*** Opening of RECORD SET ***

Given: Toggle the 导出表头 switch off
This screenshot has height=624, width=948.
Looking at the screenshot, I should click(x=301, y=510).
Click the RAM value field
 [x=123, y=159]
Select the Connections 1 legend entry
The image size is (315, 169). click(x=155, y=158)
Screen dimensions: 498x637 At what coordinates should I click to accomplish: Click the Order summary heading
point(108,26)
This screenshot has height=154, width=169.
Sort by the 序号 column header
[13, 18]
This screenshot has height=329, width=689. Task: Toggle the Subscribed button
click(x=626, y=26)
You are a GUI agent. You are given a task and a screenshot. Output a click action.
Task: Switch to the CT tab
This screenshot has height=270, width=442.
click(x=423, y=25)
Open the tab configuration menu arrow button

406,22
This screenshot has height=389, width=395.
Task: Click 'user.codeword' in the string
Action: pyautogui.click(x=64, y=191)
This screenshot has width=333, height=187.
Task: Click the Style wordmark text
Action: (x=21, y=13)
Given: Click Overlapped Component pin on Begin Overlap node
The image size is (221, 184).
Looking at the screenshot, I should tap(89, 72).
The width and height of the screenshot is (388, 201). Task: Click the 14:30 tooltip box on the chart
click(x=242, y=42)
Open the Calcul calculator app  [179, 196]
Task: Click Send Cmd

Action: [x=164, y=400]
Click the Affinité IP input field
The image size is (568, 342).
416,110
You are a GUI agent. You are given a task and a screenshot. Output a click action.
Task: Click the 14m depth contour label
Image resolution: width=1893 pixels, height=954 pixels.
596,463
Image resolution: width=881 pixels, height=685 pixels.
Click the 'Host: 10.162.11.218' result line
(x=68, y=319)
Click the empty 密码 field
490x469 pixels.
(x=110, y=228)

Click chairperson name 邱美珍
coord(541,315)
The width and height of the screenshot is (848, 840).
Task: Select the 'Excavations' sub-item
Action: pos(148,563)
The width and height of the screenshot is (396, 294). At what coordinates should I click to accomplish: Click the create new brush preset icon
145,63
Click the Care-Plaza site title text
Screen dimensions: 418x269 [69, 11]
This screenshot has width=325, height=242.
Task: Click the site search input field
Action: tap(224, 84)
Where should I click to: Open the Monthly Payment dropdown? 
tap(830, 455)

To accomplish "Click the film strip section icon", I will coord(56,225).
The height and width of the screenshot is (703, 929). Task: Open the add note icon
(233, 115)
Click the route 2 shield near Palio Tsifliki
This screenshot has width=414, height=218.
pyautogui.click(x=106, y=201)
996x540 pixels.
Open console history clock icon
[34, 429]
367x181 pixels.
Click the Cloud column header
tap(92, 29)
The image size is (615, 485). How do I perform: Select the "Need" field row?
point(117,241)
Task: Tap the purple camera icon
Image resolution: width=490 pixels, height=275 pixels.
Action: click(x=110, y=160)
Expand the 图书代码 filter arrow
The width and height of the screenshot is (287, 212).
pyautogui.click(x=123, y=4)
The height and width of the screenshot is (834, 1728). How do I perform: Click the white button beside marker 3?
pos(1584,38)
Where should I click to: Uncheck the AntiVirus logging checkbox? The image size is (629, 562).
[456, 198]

*** Close of RECORD SET ***

# WHAT THE TASK REQUIRES
What is needed is an exact copy of the lines from the one containing "The image size is (615, 485)." through the last line of the records above, both included.

# YOUR RESPONSE
The image size is (615, 485). How do I perform: Select the "Need" field row?
point(117,241)
Task: Tap the purple camera icon
Image resolution: width=490 pixels, height=275 pixels.
Action: click(x=110, y=160)
Expand the 图书代码 filter arrow
The width and height of the screenshot is (287, 212).
pyautogui.click(x=123, y=4)
The height and width of the screenshot is (834, 1728). How do I perform: Click the white button beside marker 3?
pos(1584,38)
Where should I click to: Uncheck the AntiVirus logging checkbox? The image size is (629, 562).
[456, 198]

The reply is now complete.